For two decades, Amazon permitted incentivized reviews, as long as reviewers disclosed that they had received a free or discounted product. But it began cracking down on the practice in 2015, acknowledging its struggles to control it.
“Despite substantial efforts to stamp out the practice,” company lawyers wrote in a lawsuit, “an unhealthy ecosystem is developing outside of Amazon to supply inauthentic reviews.”
Around the same time, Amazon began courting foreign sellers to sell products directly on its site. The move drastically worsened the problem of scamming, experts say, because competing on price and padding reviews were a way for Chinese manufacturers to go up against entrenched brands that are well known to American consumers.
Atgoin, an electronics company based in Shenzen, China, was one such company that leapfrogged to the top of Amazon rankings. In November, its $30 headphones had just a handful of reviews. Then, over a five-day period in December, the product received nearly 300 reviews, almost all of which gave five stars.
The ReviewMeta analysis found that more than 90 percent of all the reviews for the Atgoin headphones were suspicious. Many featured repeat phrases, including “I’ll be using this for my gym workout going forward” and “comfortable to wear.” By early February, the Atgoin headphones, which had 927 reviews, appeared at the top in non-sponsored search results.
It is unclear how Atgoin obtained the flood of positive reviews. Atgoin on its website says it offers consumers “free and exclusively discounted samples” in return for “your valued, honest feedback” — language that Amazon said broke its policies. Atgoin did not respond to a request for comment through its Amazon seller page or its website. After The Post’s queries, Amazon removed Atgoin as a seller.

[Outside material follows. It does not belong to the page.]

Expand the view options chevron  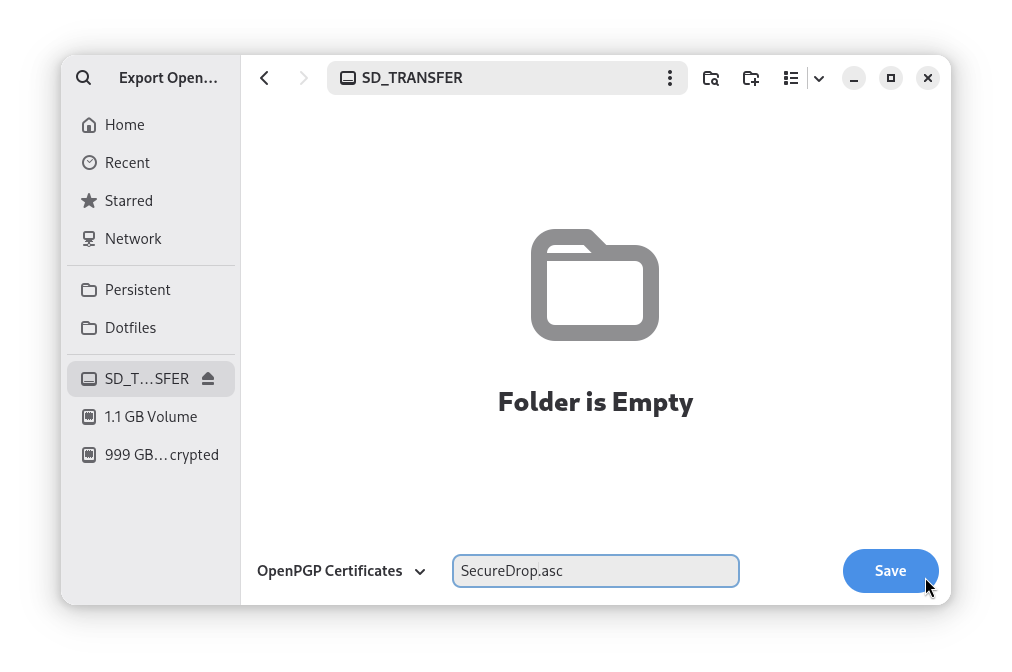819,77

Amazon’s ban has not cut down on paid reviews so much as pushed them into the shadows, say sellers and researchers.
In February, there were nearly 100 Facebook groups, split up by geographic region and by product categories, in which Amazon merchants actively solicited consumers to write paid reviews. One such group had over 50,000 Facebook members until Facebook deleted it after The Post’s inquiry. There are also Reddit boards and YouTube tutorials that coach people on how to write reviews. Websites with names such as Slickdeals and JumpSend let merchants give out discounted products, using a loophole to get around Amazon’s ban.

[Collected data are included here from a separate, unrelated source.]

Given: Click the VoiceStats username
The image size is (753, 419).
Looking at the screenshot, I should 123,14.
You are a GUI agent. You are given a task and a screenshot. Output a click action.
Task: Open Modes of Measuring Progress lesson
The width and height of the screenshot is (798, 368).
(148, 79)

Merchants seeking to defraud Amazon have flocked to Facebook in particular, DiResta said.
Last year, DiResta began studying and joining Amazon reviewer groups on Facebook. Her first act in the groups was to write “interested” next to a post describing a pair of Bluetooth headphones for $35.99. Almost immediately, a Facebook user purportedly named SC Li sent her a direct message, calling her “dear” and asking for a link to her Amazon profile. If she reviewed the headphones, SC Li said, he would reimburse her via her PayPal account.

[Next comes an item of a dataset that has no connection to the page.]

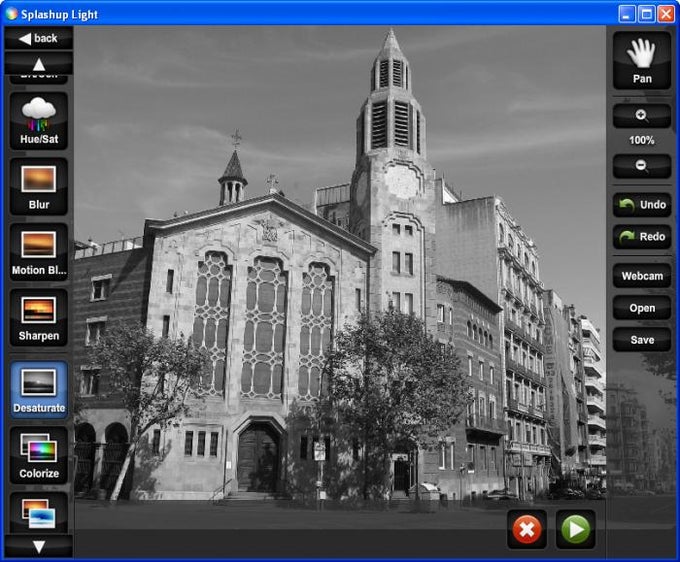
Task: Click the Open button
Action: pos(642,308)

Within an hour of getting SC Li’s message, DiResta got a slew of direct messages from other sellers, asking her to review tea lights, containers, shower caddies, badge holders, sanding discs, rain ponchos, pocket-size vanity mirrors and butterfly knives. The messages came in so quickly, she said, she barely had time to respond.
DiResta spent three months monitoring the groups. She observed the sellers using tactics to avoid detection by Amazon, such as focusing on reviewers who have a long history of writing Amazon reviews. The sellers asked her for screen images showing when she started her profile.
DiResta found that many of the Facebook accounts had no friends on the social network. Their only Facebook posts were about cheap products, and their profile pictures included stock photos. A reverse image search on SC Li’s profile photo, of a man on a beach, for example, revealed a stock photo called “seaside man” that appeared on various Chinese-language lifestyle websites, an indication of a fake profile.
Reviewers “just see it as a way to make extra money,” DiResta said. “The question is why doesn’t Amazon crack down more? These communities are not a secret.”